==== Article ====

Une fois que c'est fait, on redémarre Icinga. Ici, voici un test avec une zone délibérement cassée (elle a été signée manuellement en indiquant la date d'expiration ldns-signzone -e 20140322100000 -o broken.rd.nic.fr. broken.rd.nic.fr Kbroken.rd.nic.fr.+008+15802 et sans re-signer ensuite). Icinga enverra ce genre d'avertissement :

Notification Type: PROBLEM

Service: DNSRRSIG
Host: broken.rd.nic.fr
Address: broken.rd.nic.fr
State: WARNING

Date/Time: Fri Mar 28 06:50:38 CET 2014

Additional Info:

ZONE WARNING: DNSKEY RRSIG expires in 1.2 days at ns2.bortzmeyer.org: (1.12s)

Puis un CRITICAL puis, lorsque la zone aura vraiment expiré :

Notification Type: PROBLEM

Service: DNSRRSIG
Host: broken.rd.nic.fr
Address: broken.rd.nic.fr
State: CRITICAL

Date/Time: Mon Mar 31 09:10:38 CEST 2014

Additional Info:

ZONE CRITICAL: ns2.bortzmeyer.org has expired RRSIGs: (1.10s)

Si on re-signe à ce moment, le problème disparait :

Notification Type: RECOVERY

Service: DNSRRSIG
Host: broken.rd.nic.fr
Address: broken.rd.nic.fr
State: OK

Date/Time: Mon Mar 31 09:40:38 CEST 2014

Additional Info:

ZONE OK: No RRSIGs expiring in the next 3 days: (1.04s)

Et, dans le journal d'Icinga, cela apparaitra :

[Fri Mar 21 21:40:32 2014] SERVICE ALERT: broken.rd.nic.fr;DNSRRSIG;CRITICAL;SOFT;2;ZONE CRITICAL: DNSKEY RRSIG expires in 0.6 days at ns2.bortzmeyer.org: (1.09s)
...
[Fri Mar 21 21:42:32 2014] SERVICE ALERT: broken.rd.nic.fr;DNSRRSIG;OK;SOFT;3;ZONE OK: No RRSIGs expiring in the next 7 days: (0.68s)

====

> **Travail demandé**
1. Dans l'article, quelle date d'expiration a été passée à ldns-signzone avec l'option -e pour signer la zone de test ?
2. Prolongez l'article sur la surveillance des signatures DNSSEC avec Icinga à partir de sa dernière ligne.

==== Enregistrements présentés ====

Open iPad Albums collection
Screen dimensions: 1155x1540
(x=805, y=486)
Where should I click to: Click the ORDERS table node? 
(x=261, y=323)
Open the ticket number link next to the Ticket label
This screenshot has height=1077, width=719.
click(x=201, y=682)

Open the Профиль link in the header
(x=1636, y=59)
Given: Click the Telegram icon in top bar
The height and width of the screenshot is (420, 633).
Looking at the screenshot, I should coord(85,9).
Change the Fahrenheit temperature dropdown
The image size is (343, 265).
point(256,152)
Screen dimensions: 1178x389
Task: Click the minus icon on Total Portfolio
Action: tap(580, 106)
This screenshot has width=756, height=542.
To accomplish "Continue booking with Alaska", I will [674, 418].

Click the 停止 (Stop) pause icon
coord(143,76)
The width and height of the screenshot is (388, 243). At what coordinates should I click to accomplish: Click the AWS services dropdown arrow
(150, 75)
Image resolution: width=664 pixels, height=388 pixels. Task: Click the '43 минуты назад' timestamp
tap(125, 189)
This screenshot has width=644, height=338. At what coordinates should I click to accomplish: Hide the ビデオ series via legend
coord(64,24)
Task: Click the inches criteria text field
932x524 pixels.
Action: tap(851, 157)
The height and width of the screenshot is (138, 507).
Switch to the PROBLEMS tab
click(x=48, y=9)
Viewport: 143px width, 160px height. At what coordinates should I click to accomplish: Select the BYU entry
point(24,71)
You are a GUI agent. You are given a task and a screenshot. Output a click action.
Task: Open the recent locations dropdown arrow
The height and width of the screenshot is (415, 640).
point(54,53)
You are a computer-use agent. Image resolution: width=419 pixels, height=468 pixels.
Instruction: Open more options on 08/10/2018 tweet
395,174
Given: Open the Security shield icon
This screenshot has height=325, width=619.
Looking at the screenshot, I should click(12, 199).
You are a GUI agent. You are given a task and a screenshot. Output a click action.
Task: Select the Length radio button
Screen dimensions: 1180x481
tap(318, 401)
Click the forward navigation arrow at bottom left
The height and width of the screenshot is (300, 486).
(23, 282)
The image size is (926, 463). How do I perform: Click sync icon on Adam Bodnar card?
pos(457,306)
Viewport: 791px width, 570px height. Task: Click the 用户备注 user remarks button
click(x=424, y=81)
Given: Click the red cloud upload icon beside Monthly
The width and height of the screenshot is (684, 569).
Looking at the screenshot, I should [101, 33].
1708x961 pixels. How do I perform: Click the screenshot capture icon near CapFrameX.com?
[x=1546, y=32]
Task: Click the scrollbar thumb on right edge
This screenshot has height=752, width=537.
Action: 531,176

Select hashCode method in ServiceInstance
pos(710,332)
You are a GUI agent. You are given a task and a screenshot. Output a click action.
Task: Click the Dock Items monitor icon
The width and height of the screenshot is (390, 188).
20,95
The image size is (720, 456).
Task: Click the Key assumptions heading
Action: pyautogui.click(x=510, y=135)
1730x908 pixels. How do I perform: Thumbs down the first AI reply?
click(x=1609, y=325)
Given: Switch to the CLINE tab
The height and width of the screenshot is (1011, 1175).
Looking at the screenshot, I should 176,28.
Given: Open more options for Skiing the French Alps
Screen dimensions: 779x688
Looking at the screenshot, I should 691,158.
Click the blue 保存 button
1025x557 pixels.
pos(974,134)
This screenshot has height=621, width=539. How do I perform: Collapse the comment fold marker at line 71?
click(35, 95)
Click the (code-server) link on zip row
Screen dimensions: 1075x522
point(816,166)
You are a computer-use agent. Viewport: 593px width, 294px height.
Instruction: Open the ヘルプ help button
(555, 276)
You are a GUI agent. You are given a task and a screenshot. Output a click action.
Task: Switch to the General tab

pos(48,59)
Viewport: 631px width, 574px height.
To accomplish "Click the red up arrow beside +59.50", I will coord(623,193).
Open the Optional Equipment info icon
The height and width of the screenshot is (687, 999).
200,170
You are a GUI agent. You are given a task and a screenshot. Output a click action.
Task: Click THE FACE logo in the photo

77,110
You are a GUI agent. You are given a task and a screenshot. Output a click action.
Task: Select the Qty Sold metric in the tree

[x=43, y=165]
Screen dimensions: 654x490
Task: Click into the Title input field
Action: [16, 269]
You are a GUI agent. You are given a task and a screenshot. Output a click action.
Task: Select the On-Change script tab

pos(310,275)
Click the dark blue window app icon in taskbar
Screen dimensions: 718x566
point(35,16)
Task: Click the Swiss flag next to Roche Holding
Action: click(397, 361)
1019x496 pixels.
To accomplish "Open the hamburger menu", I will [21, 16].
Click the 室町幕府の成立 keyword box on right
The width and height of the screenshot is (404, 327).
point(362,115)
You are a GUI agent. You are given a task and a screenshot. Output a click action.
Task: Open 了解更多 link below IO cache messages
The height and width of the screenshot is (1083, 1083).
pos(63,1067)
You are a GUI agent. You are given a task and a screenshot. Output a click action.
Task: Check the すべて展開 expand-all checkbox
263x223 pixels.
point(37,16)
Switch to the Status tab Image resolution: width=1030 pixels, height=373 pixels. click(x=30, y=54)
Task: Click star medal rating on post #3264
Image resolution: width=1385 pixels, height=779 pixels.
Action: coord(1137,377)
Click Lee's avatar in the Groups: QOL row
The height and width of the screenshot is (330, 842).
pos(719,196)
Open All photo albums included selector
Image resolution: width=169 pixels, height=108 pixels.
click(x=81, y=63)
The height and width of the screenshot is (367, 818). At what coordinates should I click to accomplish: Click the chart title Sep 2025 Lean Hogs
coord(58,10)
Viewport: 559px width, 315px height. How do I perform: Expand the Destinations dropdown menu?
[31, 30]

====

> **Réponses dans l'ordre**
1. 20140322100000

2.
Pour les utilisateurs d'OpenDNSSEC, le paramètre important à régler en même temps que les seuils de la supervision est le paramètre <Refresh>. Comme le dit la documentation : « The signature will be refreshed when the time until the signature expiration is closer than the refresh interval. » Donc, en pratique, c'est la durée qu'il faut indiquer avec l'option -C (seuil critique). Attention, OpenDNSSEC ajoute de légères variations (jitter).

J'ai indiqué plus haut qu'il y avait des alternatives à la solution finalement choisie. Il en existe même une liste sur le site d'Icinga. Voici quelques pistes avec mes commentaires.

J'aurais pu développer une solution complète avec Python et dnspython qui a une bonne gestion de DNSSEC. J'ai réalisé un prototype mais, dans la vie, il faut savoir reconnaître un logiciel meilleur que le sien.

Il y a un outil développé par les gens de .se, dnssec_monitor. Écrit en Perl, il a les mêmes dépendances que le script choisi. Mais je n'arrive pas réellement à comprendre comment il s'intègre avec Nagios.

Il existe un outil en Ruby dans OpenDNSSEC (il est même décrit en détail dans la documentation d'Icinga). Il a pas mal de dépendences Ruby donc j'ai renoncé.

L'outil nagval est très bien mais il n'a pas le même cahier des charges et, notamment, il ne permet pas de tester l'expiration qui va survenir.

Il existe un énorme ensemble de programmes de tests Nagios qui semble intéressant, et qui compte un check_dnssec_expiration. Il se compile bien :

% ./configure --without-man
% make

mais l'exécution est incohérente, une fois sur deux :

% ./dns/check_dnssec_expiration -v -D nic.fr -w 20 -c 3
CRITICAL - SOA is not signed.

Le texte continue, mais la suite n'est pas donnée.